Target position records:
■ ■ ■ ■ ■

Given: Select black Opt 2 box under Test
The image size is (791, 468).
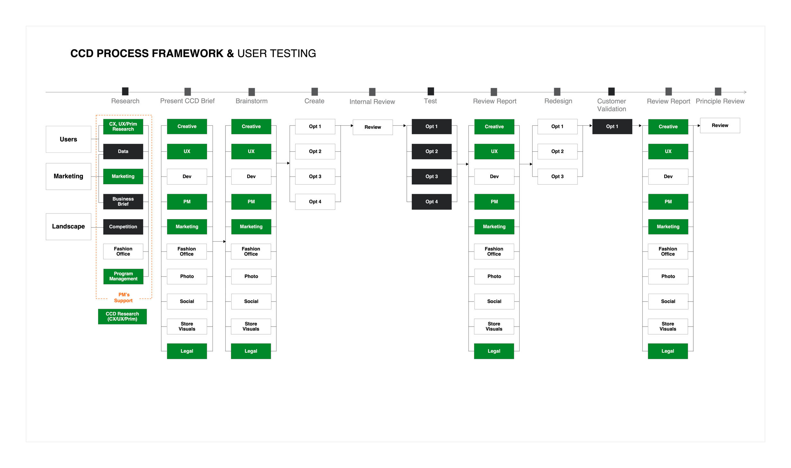Looking at the screenshot, I should [x=432, y=151].
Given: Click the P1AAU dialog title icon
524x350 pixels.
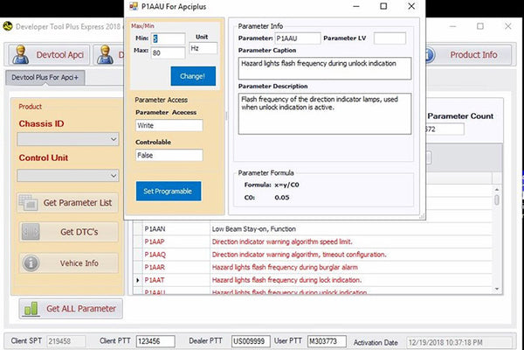Looking at the screenshot, I should tap(136, 6).
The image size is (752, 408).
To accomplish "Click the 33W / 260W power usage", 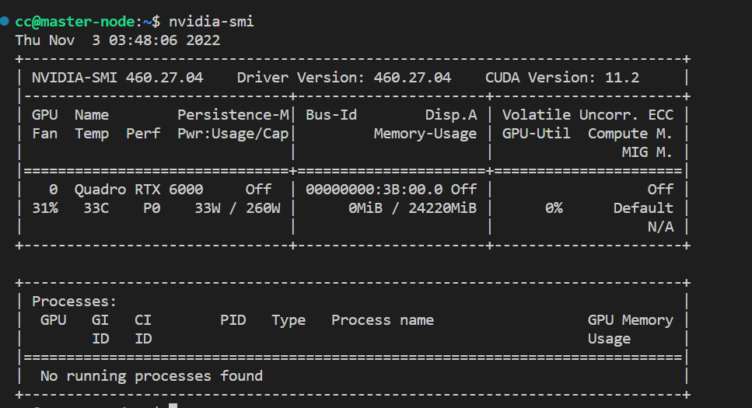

■ ■ ■ ■ ■

* Exercise details *
Reproduce the lines above, substituting "Press" for "Click" wherever it occurs and changing nothing else. Leave the pictures out.

* Result of the exercise *
Given: Select black Opt 2 box under Test
The image size is (791, 468).
Looking at the screenshot, I should [x=432, y=151].
Given: Press the P1AAU dialog title icon
524x350 pixels.
Looking at the screenshot, I should tap(136, 6).
The image size is (752, 408).
To accomplish "Press the 33W / 260W power usage", 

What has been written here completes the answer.